The Earth understands that things take time. It was not sculpted overnight. It took years, decades, centuries, and many millennia to take shape. We must do the same. We cannot simply wake tomorrow and expect that our lives will suddenly be different from where they are now.
“Be grateful for all the obstacles in your life. They have strengthened you as you continue your journey.”
As we grow frustrated that things either aren’t progressing fast enough or that we aren’t where we think we deserve to be, we must remember that all good things take time. Patience, as they say, is a virtue and each of us could use more of it.
Remember, the world in which we share will not change overnight. Neither will your world.
And, as I said, to change both your world and our world involves giving more than receiving.
Peter Baska is quoted as saying, “The universe acts in dynamic reciprocal. Nothing stands still. The flows of our life situation, money, romance, our health, are all mirrors of our flow of energy in harmonious interaction with our field of existence.
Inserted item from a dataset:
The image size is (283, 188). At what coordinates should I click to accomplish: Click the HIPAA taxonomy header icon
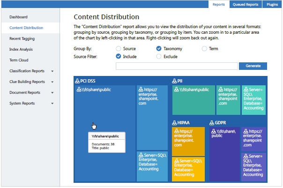pyautogui.click(x=174, y=122)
Our bodies, our minds, our thoughts, are all in constant and dynamic exchange with the forces of the universe. We are able to accelerate/maintain this exchange by giving exactly what it is we wish to receive.”
He goes on to explain that “If you want joy, give joy to others. If you want love, give love; attention, give appreciation. If you seek affluence, seek to help others become materially affluent.”
Two words of caution.
- We cannot simply give for the sake of receiving. The world looks poorly on this. We must give because we truly want to give.
- There mustn’t be an expectation that we will be rewarded for our efforts. Believe me when I tell you that the world has an interesting way of knowing exactly when you will require your giving to be reciprocated.
“Do unto others as you would have them do unto you.”